Tus tareas:
**a)** Según el texto sobre el poblamiento de América, ¿qué pregunta nos hizo la esfinge en cuanto se supo que existía un continente tan extenso?
**b)** Copia sin cambios el fragmento del texto sobre el poblamiento de América que empieza con las palabras "No bien se supo" y termina con "la civilización europea.".

Fuente:
/---
Cada nuevo objeto que conocemos nos abre extensos horizontes y campos misteriosos donde se nos aparecen mil y mil enigmas, pidiendo a nuestro espíritu que los descifre.
No bien se supo que había un dilatadísimo continente, separado de las costas occidentales de Europa y África por un ancho océano, y del oriente de Asia por otro océano más ancho, la esfinge que tiene obsesas las almas pensadoras, el demonio tentador que nos excita a investigar y a discurrir, nos hizo esta pregunta: ¿Cómo se ha poblado América? Muchas respuestas se le han dado, sin que ninguna nos satisfaga y aquiete; pero como bastantes nos deleitan por ingeniosas, no me parece que esté mal exponerlas aquí en resumen.
Sin duda que, si imaginásemos y creyésemos que los hombres habían aparecido en diversos puntos de la Tierra, no sería necesario cavilar sobre cómo fueron peregrinando, a fin de poblarla toda; pero esto, según se dice, no puede aceptarse porque se opone a la fraternidad humana, dogma importantísimo en la religión que sirve de base a la civilización europea.
No me incumbe explicar en este sitio cómo el saber experimental o si se quiere, la opinión de los sabios más ilustres, coincide con el dogmatismo de la Iglesia en afirmar la unidad de origen de nuestro linaje. Lo que sí considero indiscutible es que en las edades pasadas, los pensadores no se detenían tanto como ahora en ver si sus asertos contradecían o no los de la fe. Estaba ésta tan arraigada y tan firme, que nada era bastante a conmoverla.
La imaginación daba por realidad todos sus ensueños, y cuando el ensueño no se apoyaba en la religión para pasar por realidad, rara vez la religión se oponía que pasase por realidad el ensueño. Al contrario: ¿qué es aquello que por inaudito y maravilloso no quepa dentro de la omnipotencia divina y no valga para ensalzarla? Lo posible, pues no tenía límites, y no había cosa que no se aceptase como verdad, candorosamente, para mayor alabanza y gloria del Creador de todo.
\---
Datos registrados:
/---
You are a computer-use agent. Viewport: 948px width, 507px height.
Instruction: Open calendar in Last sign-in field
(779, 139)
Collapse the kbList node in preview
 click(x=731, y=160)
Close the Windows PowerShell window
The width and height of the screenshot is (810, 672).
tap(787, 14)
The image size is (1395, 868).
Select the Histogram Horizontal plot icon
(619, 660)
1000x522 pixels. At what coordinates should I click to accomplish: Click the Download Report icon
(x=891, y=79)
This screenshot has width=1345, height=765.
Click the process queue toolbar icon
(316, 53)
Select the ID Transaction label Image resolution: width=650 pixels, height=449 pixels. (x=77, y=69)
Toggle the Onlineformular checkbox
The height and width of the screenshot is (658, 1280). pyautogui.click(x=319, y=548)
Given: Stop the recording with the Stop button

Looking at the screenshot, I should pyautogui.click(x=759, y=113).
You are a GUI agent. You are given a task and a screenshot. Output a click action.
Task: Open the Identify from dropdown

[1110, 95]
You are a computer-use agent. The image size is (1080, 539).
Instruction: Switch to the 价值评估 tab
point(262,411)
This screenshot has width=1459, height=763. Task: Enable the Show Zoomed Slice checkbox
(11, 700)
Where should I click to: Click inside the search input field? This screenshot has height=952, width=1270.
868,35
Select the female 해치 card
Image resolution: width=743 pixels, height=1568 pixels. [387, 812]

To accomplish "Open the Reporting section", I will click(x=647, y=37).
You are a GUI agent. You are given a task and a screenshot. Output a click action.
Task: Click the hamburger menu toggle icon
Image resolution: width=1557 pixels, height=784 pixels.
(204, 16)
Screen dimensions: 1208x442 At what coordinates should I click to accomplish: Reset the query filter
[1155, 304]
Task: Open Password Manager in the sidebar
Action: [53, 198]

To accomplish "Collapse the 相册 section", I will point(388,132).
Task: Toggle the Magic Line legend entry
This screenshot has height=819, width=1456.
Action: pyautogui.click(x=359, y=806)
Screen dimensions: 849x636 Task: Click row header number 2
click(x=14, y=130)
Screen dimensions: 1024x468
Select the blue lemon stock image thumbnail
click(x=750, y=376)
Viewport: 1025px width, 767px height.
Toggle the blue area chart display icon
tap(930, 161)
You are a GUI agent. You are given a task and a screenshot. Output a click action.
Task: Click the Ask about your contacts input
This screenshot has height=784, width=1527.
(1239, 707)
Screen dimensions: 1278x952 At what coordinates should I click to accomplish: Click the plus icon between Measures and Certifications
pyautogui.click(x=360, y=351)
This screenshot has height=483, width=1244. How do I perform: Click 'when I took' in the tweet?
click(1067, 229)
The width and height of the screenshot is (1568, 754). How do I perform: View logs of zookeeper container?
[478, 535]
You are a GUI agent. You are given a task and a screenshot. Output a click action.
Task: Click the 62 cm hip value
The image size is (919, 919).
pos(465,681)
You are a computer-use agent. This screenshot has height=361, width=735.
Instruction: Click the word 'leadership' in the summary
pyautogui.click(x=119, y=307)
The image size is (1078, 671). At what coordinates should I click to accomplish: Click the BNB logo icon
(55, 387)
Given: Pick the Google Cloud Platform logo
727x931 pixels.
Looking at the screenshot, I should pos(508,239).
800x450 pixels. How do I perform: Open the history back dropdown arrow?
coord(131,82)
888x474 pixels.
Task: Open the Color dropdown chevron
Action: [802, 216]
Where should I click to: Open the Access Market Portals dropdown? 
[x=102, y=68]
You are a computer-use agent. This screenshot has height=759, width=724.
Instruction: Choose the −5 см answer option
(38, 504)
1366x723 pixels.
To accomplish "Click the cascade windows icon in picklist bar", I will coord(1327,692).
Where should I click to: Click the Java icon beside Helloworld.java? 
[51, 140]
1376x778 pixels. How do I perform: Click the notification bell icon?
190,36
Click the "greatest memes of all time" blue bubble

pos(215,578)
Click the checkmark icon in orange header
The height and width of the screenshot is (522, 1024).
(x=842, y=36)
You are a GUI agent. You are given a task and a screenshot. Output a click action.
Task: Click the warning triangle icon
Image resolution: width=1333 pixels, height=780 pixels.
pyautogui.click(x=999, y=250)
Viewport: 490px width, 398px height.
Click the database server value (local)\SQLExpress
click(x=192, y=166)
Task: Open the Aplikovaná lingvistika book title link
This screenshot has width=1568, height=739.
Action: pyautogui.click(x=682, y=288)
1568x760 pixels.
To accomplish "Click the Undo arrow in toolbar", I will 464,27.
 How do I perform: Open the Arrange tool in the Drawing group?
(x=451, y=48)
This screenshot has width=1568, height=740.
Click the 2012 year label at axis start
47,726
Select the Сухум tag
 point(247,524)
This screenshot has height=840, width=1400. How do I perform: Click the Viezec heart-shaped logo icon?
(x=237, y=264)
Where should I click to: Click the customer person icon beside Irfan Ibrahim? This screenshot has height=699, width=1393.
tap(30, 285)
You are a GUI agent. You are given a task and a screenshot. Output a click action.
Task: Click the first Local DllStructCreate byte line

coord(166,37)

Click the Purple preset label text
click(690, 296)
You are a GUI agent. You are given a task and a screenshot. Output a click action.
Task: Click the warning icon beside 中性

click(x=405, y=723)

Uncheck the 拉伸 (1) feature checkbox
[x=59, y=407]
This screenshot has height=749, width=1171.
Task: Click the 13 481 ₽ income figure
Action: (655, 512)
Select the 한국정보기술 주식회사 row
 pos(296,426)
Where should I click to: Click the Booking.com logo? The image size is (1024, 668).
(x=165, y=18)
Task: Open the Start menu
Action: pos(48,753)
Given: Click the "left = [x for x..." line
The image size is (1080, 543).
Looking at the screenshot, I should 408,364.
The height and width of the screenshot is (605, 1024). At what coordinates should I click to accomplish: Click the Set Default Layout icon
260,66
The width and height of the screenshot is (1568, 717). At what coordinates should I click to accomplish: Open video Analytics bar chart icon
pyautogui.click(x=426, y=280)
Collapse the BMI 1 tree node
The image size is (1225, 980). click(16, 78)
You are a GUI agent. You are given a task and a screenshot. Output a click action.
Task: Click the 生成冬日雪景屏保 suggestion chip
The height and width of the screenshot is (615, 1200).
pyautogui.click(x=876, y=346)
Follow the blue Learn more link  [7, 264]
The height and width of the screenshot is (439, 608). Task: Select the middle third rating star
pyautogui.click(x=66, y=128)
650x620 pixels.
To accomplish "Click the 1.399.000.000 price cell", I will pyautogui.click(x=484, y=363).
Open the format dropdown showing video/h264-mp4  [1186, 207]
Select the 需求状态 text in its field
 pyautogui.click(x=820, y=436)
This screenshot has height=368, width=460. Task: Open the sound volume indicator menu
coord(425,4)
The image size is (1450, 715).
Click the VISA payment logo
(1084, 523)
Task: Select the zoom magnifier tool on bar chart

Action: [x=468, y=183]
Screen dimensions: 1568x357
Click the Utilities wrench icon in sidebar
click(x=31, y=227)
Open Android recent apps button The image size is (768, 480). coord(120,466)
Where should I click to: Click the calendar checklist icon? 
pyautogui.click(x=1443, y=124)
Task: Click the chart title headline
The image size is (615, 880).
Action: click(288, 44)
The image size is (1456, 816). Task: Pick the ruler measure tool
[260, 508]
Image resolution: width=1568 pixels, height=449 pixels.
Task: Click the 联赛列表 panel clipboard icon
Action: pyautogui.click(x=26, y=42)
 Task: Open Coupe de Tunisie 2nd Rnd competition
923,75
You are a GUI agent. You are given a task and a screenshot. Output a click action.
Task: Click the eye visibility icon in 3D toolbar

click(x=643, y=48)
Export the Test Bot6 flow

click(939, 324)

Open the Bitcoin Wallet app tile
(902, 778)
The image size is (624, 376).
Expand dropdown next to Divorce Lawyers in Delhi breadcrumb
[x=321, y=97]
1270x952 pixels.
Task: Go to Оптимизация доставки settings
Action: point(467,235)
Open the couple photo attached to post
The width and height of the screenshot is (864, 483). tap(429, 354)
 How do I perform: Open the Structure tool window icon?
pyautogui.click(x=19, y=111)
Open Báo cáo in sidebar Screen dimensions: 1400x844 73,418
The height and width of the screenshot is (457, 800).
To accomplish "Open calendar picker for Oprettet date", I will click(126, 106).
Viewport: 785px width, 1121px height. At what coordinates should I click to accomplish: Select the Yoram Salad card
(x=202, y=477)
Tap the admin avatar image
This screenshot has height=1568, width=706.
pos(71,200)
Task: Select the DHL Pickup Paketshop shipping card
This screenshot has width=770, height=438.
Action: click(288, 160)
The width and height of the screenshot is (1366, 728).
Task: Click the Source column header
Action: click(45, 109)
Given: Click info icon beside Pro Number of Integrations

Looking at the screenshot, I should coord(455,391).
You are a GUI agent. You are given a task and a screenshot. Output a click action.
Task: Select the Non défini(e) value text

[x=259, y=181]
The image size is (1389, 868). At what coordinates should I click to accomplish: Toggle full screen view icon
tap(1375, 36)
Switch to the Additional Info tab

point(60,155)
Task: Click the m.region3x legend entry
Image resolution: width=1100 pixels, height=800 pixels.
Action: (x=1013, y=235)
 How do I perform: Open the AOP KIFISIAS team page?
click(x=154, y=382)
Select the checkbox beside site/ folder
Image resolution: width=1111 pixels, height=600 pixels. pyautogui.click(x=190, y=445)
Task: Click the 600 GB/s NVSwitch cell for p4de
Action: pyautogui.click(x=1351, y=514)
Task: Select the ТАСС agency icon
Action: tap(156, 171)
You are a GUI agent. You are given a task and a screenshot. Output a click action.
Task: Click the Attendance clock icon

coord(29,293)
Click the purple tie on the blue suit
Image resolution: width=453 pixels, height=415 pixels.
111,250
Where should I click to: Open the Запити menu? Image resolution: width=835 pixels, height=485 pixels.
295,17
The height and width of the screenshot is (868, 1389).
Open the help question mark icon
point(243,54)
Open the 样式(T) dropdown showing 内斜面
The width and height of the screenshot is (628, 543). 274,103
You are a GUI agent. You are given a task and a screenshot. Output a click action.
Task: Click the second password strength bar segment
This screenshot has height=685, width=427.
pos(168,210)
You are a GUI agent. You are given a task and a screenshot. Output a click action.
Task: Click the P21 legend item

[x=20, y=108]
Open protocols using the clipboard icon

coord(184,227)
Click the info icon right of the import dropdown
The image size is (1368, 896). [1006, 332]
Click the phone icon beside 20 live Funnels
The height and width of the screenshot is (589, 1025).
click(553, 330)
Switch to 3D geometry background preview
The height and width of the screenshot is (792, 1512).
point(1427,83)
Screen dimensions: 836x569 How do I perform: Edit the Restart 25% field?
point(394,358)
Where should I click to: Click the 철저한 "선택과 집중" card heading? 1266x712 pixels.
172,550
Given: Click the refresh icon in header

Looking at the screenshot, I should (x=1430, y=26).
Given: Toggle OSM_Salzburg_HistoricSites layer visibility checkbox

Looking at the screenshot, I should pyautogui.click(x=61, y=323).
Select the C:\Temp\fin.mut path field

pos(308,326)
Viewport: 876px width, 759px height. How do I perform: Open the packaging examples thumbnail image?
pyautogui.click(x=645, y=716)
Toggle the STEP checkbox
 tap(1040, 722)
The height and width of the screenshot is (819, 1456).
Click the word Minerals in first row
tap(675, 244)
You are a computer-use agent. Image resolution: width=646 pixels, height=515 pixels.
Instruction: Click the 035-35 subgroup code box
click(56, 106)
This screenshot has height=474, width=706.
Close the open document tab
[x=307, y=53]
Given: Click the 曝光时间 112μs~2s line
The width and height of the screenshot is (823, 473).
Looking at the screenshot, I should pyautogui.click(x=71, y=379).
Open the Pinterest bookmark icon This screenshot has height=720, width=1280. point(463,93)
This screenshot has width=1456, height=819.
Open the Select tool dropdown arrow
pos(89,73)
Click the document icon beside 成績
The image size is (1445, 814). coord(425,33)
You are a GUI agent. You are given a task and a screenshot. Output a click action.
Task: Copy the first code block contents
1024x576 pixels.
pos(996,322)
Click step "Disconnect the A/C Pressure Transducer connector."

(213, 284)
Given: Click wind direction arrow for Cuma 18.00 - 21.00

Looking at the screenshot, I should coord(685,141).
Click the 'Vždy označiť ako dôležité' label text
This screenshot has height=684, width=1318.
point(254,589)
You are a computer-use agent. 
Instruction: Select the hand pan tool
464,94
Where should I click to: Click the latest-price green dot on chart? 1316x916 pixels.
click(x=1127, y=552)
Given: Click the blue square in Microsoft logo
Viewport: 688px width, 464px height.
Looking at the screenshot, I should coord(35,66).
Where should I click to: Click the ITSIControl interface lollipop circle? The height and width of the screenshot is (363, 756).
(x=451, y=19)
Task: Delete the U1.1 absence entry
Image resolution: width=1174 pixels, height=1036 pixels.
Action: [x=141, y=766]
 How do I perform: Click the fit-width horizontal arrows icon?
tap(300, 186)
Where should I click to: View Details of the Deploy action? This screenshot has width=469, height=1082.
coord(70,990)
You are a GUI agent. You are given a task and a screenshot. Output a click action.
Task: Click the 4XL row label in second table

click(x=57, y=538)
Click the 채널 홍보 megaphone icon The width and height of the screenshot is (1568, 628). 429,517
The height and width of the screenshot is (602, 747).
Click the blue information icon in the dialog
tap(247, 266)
\---
Respuestas:
**a)** ¿Cómo se ha poblado América?

**b)**
No bien se supo que había un dilatadísimo continente, separado de las costas occidentales de Europa y África por un ancho océano, y del oriente de Asia por otro océano más ancho, la esfinge que tiene obsesas las almas pensadoras, el demonio tentador que nos excita a investigar y a discurrir, nos hizo esta pregunta: ¿Cómo se ha poblado América? Muchas respuestas se le han dado, sin que ninguna nos satisfaga y aquiete; pero como bastantes nos deleitan por ingeniosas, no me parece que esté mal exponerlas aquí en resumen.
Sin duda que, si imaginásemos y creyésemos que los hombres habían aparecido en diversos puntos de la Tierra, no sería necesario cavilar sobre cómo fueron peregrinando, a fin de poblarla toda; pero esto, según se dice, no puede aceptarse porque se opone a la fraternidad humana, dogma importantísimo en la religión que sirve de base a la civilización europea.